Sunday, November 11, 2012

Wins

Hi. I've been absolutely fascinated by politics since about 1978... I think that's when my grandmother started sending me Herblock editorial cartoons she clipped from the Washington Post. I drew my first Reagan cartoon in 1980 (age 9, copied from Mad Magazine). In high school, I teamed up with a conservative friend (a math & programming wizard with feet as hairy as a Hobbit) and ran his mock election candidacy as Dukakis. Deep in OC, "Dukakis" won. I was proud. I read Marx and Chomsky (it wasn't until college that I realized he's the left's Dan Quayle... dumb, cynical and wholly full of shit). I listened to the Dead Kennedys. And kept waiting for meaningful liberal victories.

They didn't happen. Yeah, I still blame Nader for actively combating what would've been our greenest presidency. If Noam is Quayle, then Ralph is surely the left's Bush (arrogant and wholly full of shit). The left just kept getting more angry, stupid, and stubborn (a lot like the tea party). Honestly, aside from Ted Kennedy and Wellstone (also opposed by the Green Party), liberalism was pretty devoid of nationally prominent thinkers that actually accomplished things.

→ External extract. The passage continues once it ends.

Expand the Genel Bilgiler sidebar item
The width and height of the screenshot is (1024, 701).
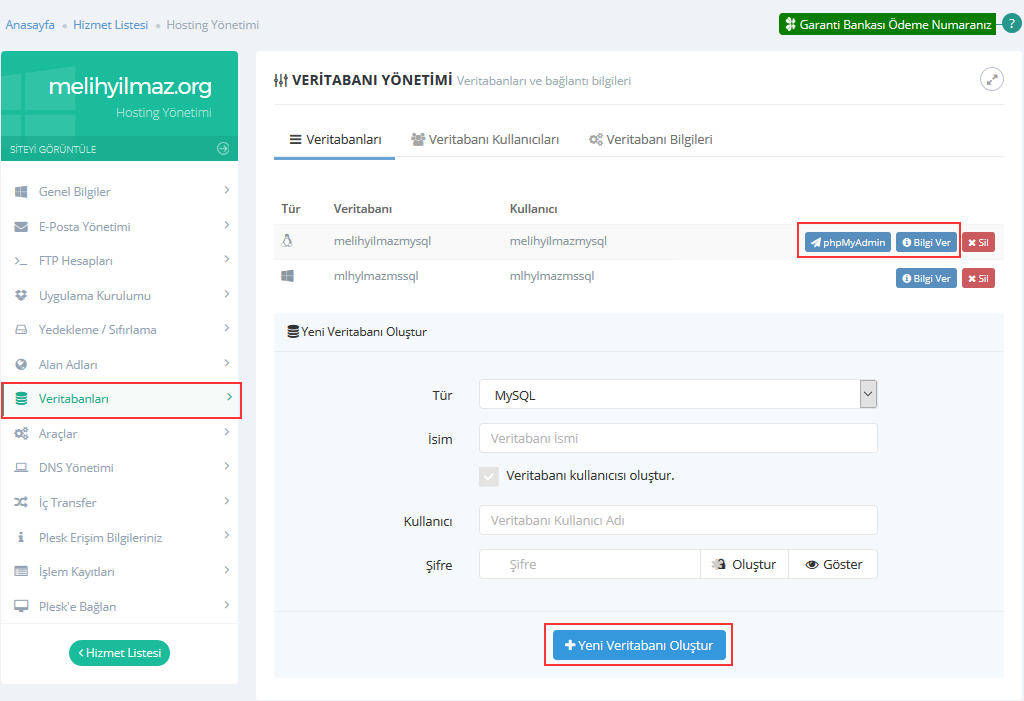[x=120, y=191]
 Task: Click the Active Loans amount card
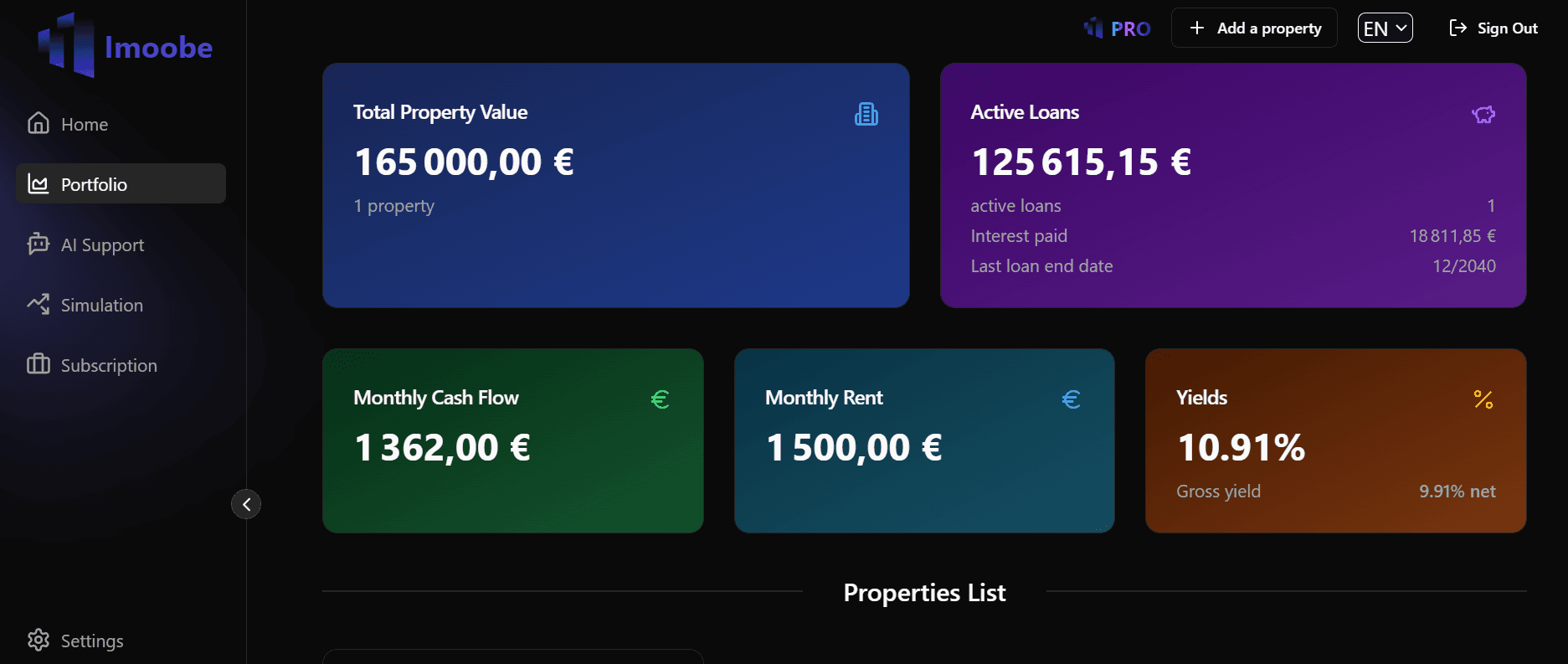click(1233, 185)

But along came Obama and his team of pragmatists (if you haven't read it, I recommend the Metaphysical Club, about the creation of pragmatic philosophy... which trails only baseball and national parks as this country's greatest gift to humanity). I predicted his presidency early. But I most certainly didn't anticipate the speed at which progress would take hold. If you'd told me sometime in 2000 (or anytime during the Rove years of supremacy) that within the next decade we'd have a president endorse gay marriage or demand that cars get 56+ MPG... I think I would've probably dismissed it as too optimistic. Remember when 8 MPG SUVs were outselling cars by ridiculous numbers? That was one term ago.

Look at Obama's coalition. It's a Guthrie folk song. It's a liberal Noah's ark: young, multiracial, loaded with estrogen. Compare it to the Opposition. It's amazing. Liberals have never been good at keeping people together. We have an anarchistic streak. When Goldwater got beaten, conservatives organized. They coalesced, realizing that everlasting political victories take time and strategy. If the left could've figured that out earlier, maybe they get behind Gore. He wins... and Alito and Roberts are just lawyers for an oil company somewhere in Dubai.

Obviously, that didn't work out. But then Obama did. And, with apologies to some leftists, there is a difference between Roberts and Sotomayor. Kagan, too. These are meaningful adjustments and I'm thrilled that they will be ongoing. Ginsburg can retire... if she feels like it. A scientist remains the head of the Dept. of Energy. Etc.

We're winning and winning big. I didn't think DADT would be eliminated this decade (it's not that old), much less have the Democratic party and its president endorse marriage equality. A decade ago, Tommy Thomson was governor of Wis. Then, Bush's Secretary of Health. This week, he lost to Tammy Baldwin for the state's senate seat. Massachusetts elected a consumer crusader to rightfully sit at Ted's seat. We raised taxes for schools in California. We have a super-majority in the statehouse. I'm represented in Washington by a former Sierra Club lawyer. Gay marriage started winning in state contests. Pot was legalized in Co. The list goes on and on. Sure, there's plenty to do.

But it's worth noting that this week was the greatest liberal triumph of my lifetime. Yours too, probably. This isn't hyperbole. Yes, trends probably suggest that a lot of these things were eventually inevitable (demographics, price of gas), but most of the big and small victories that occurred yesterday owe a huge debt to the strategy, optimism, inspiration, and pragmatic patience of a black man at the top of a now competent Democratic party. He's been hammered from the left and the right, but Obama has remained unfazed. He knows the score and the clock. He's building something slowly in an impatient world, but I think it's built to last. In human history, has there ever been a more diverse coalition rallying around one person? I don't think so (Caesar's popularity was coerced). That alone is something truly worth celebrating.